Upper floor and north-east ground floor rooms have simple composite stone fireplaces. The gymnasium has an arch-braced roof, the upper part boarded in. The trusses spring from moulded rubbed brick piers with a dado between. At the north end is a gallery with a cast iron balustrade.
Setting
A brick wall with an open arcade and brick piers with stone or composite dressings encloses the site on the Stamford Hill and Northfield Road elevations.
History
The school opened in 1889 as the fourth school to be set up or maintained by the Skinners' Company. It was designed by EH Burnell (1819-1892), who was also responsible for buildings at The Tonbridge School, Tonbridge (1863-4 to 1880s), which was founded in the 16th century, and at Skinners' School, Tunbridge Wells (1886-7). The third school, The Judd School, Tonbridge, was established in 1888 and moved site in 1896, but it is not known if the first building was by Burnell. After Burnell's death in 1892, W Campbell-Jones was employed by the Skinners' Company and was probably responsible for the later 1890s work at the rear of Skinners' Girls' School.

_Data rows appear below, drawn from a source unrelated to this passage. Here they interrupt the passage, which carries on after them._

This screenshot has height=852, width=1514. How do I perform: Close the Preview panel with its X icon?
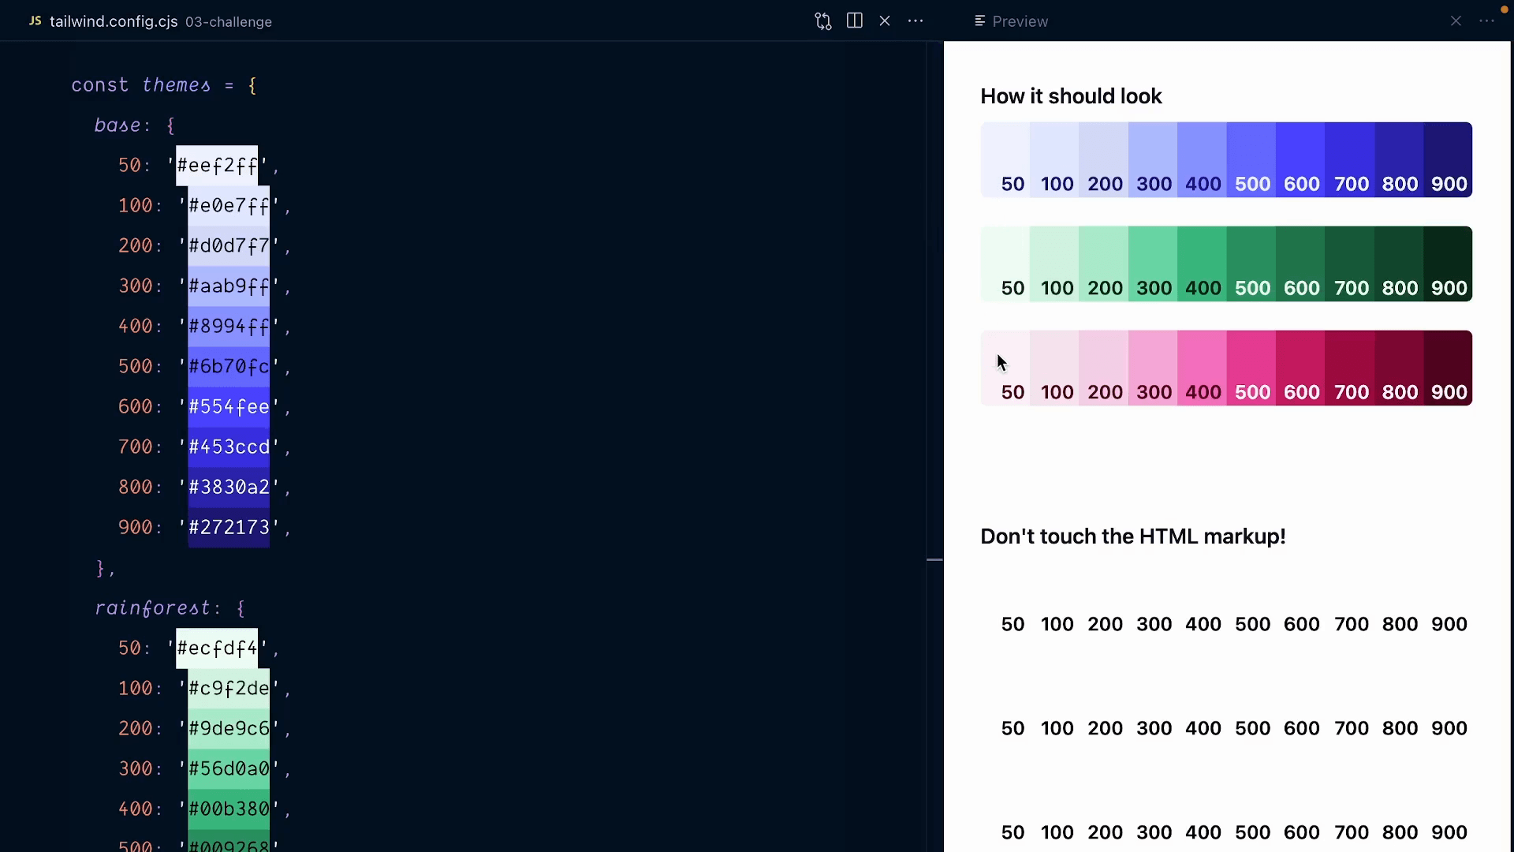1456,21
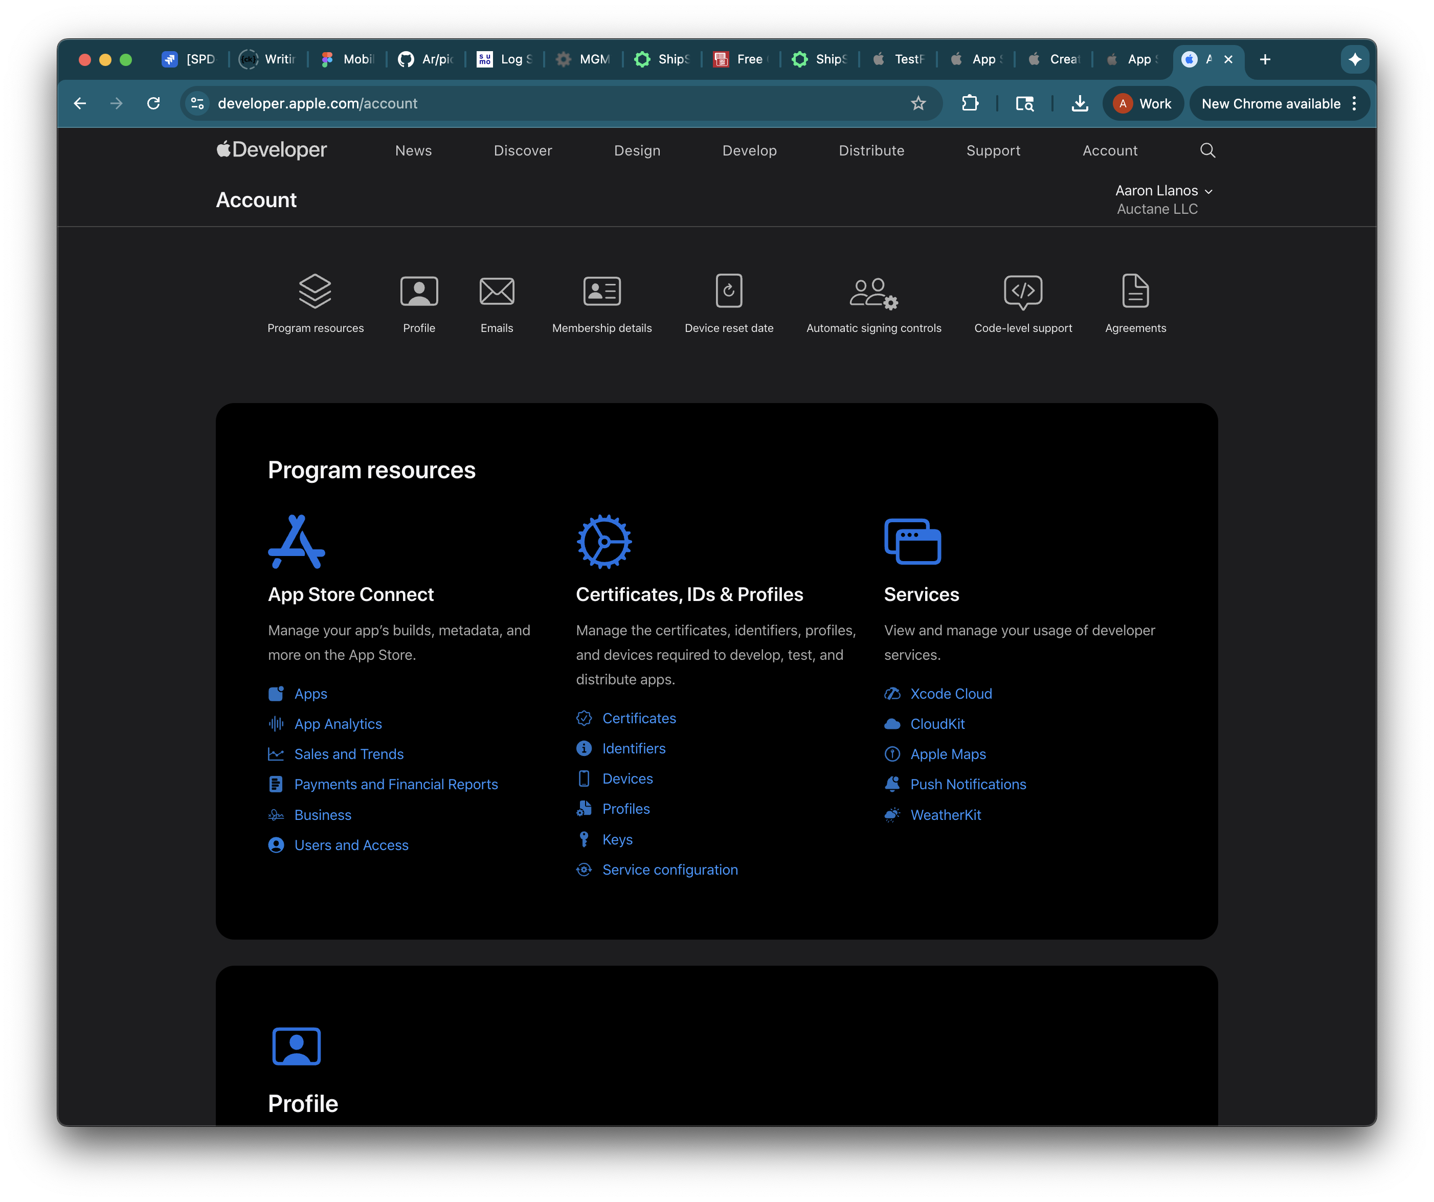Click the Push Notifications link
The width and height of the screenshot is (1434, 1202).
(968, 784)
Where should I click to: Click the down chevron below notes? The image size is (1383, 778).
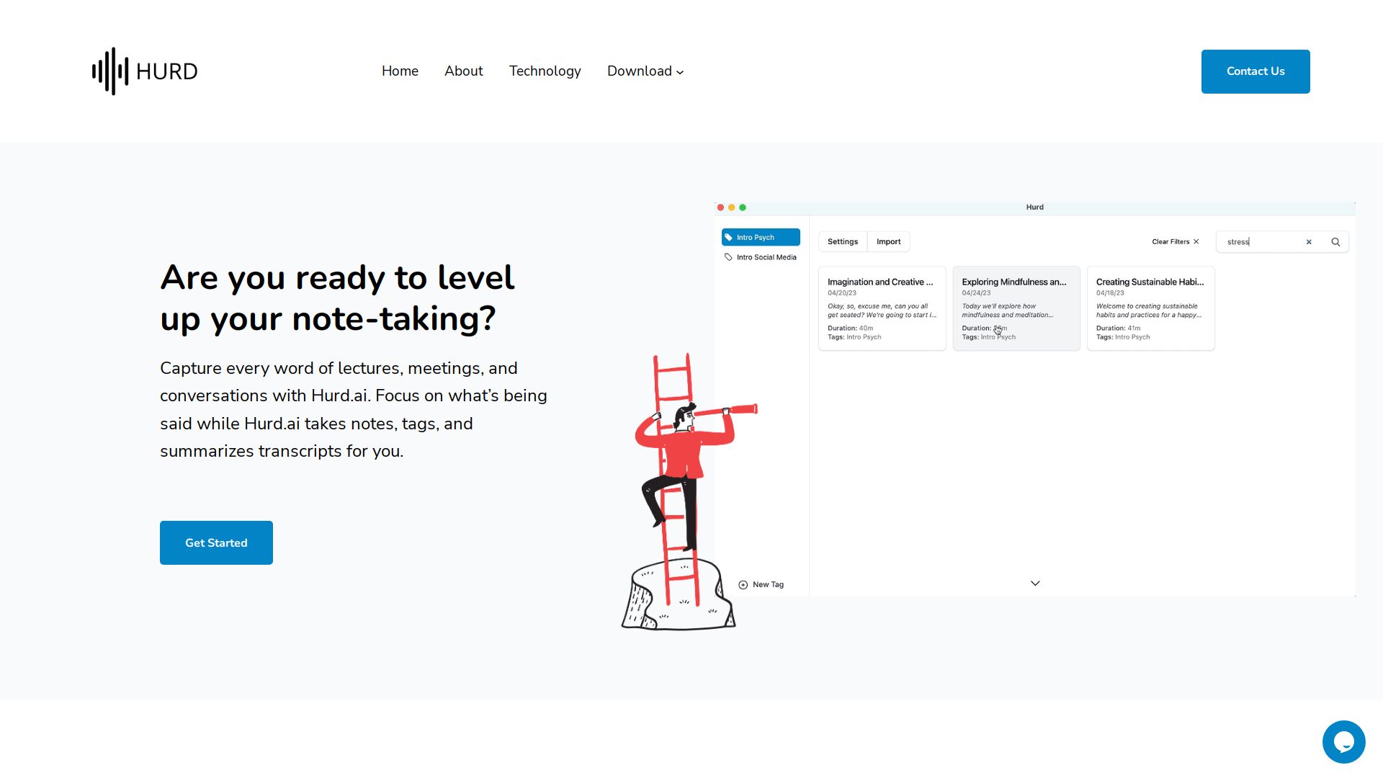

The Skinners' Company intended to establish a girls' school that was fee-paying and aimed at middle-class families, as the district changed from one of large houses into streets of moderate-sized houses. By 1902 the school had 350 pupils. It became a direct grant school after the Second World War.
The school was set up in a climate of expanding provision of education for girls. The Girls' Public Day School Trust (GPDST) was founded in 1872, first setting up a small school in Chelsea. By 1895 it had opened 20 more schools in London and in cities across the country. Canon Francis Holland founded a school for girls in Baker Street, London in 1878, followed by a second school at Graham Terrace Belgravia which opened in 1881. In 1915 the Baker Street school moved to its present site at Clarence Gate near Regents Park, into buildings designed by HT Hare, which are listed Grade II. St Paul's Girls' School, Hammersmith, which opened in 1904, is housed in buildings of 1903 by Gerald Horsley (Grade II). The Livery Companies were keenly interested in extending education to a wider population. Haberdashers' Aske's Hoxton School for Girls opened in 1875, and in 1898 Haberdashers' Company opened a new girls' school in Acton for fifty-nine pupils. Coborn School for Girls, Tower Hamlets, built in 1897 and Grade II, resulted from the amalgamation by the Charity Commissioners in 1891 of the Coopers' Company schools and Coborn foundation schools in Bow. The expansion of sponsored schools runs in parallel to the growth in numbers of Board Schools which followed the 1870 Education Act and took off in the 1880s.
A certificate of merit dated 1918, but probably designed earlier, illustrates the school before the rebuilding of the south block of classrooms and with a single-storey building on the site of the gymnasium. An early photograph of the school hall shows the original smaller curved balcony above the entrance, full clerestorey windows, and doorcases with swan neck pediments. The portrait of Mary Hannah Page, first headmistress, is visible, hanging in the same position as today.
Later 20th-century additions to the school are not of special interest and are not included in the listing.